__Selected passage__
>> begin

Lady Boss: The Jackie Collins Story is a 2021 American-British documentary film, directed by Laura Fairrie. It follows the life and career of Jackie Collins.

It had its world premiere at the Tribeca Film Festival on June 10, 2021. It was released in the United States on June 27, 2021, by CNN, and  in the United Kingdom on July 2, 2021, by Modern Films.

Synopsis
It follows the life and career of Jackie Collins.

Production
In August 2019, it was announced Laura Fairrie would direct a documentary film revolving around the life of Jackie Collins, with CNN Films and BBC Arts producing, with CNN set to distribute in the United States.

Release
It had its world premiere at the Tribeca Film Festival on June 10, 2021. Prior to, Modern Films acquired U.K. distribution rights to the film, and set it for a July 2, 2021, release. It was released in the United States on June 27, 2021.

>> end

__Problems and tasks__
1. In the text about the Jackie Collins documentary, who directed the film?
2. Please resume the text about the Jackie Collins documentary after its final sentence, adding a short paragraph in the same style.

__Supplied information__
>> begin

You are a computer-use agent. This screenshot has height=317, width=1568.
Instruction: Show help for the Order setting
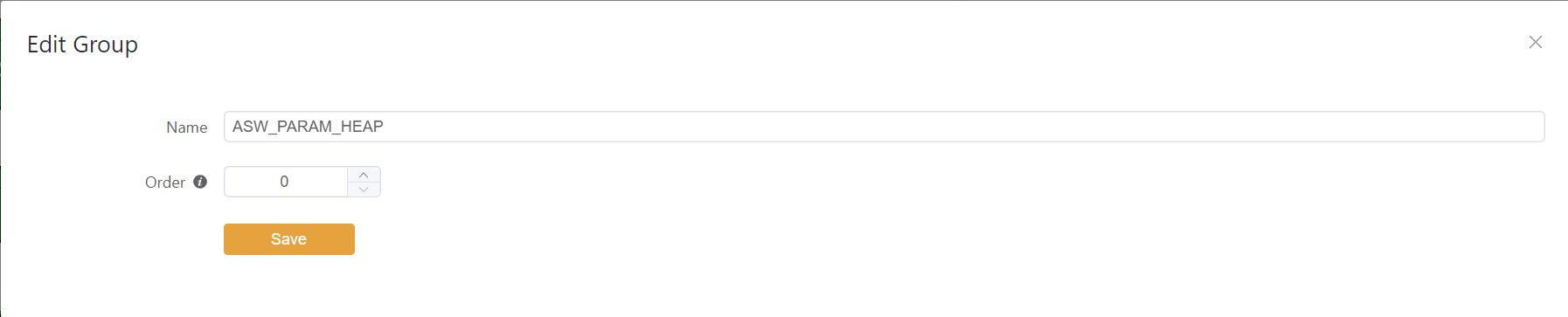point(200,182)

>> end
>> begin

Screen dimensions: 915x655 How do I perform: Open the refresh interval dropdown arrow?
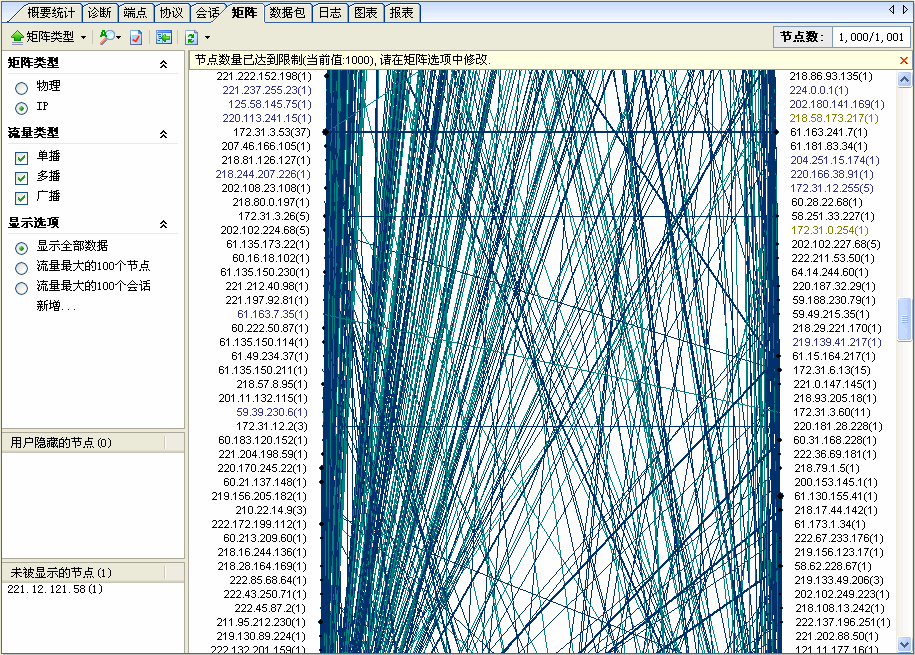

>> end

__Results for the exercise__
1. Laura Fairrie

2.
Reception
Lady Boss: The Jackie Collins Story received positive reviews from film critics. It holds a 100% approval rating on review aggregator website Rotten Tomatoes, based on 16 reviews, with a weighted average of 7.40/10. The site's critical consensus reads, "Helmed with the same frothy glamor as its subject's novels, Lady Boss is a joyous retrospective of Jackie Collins and a persuasive reappraisal of her literary contributions." On Metacritic, the film holds a rating of 70 out of 100, based on 6 critics, indicating "generally favorable reviews".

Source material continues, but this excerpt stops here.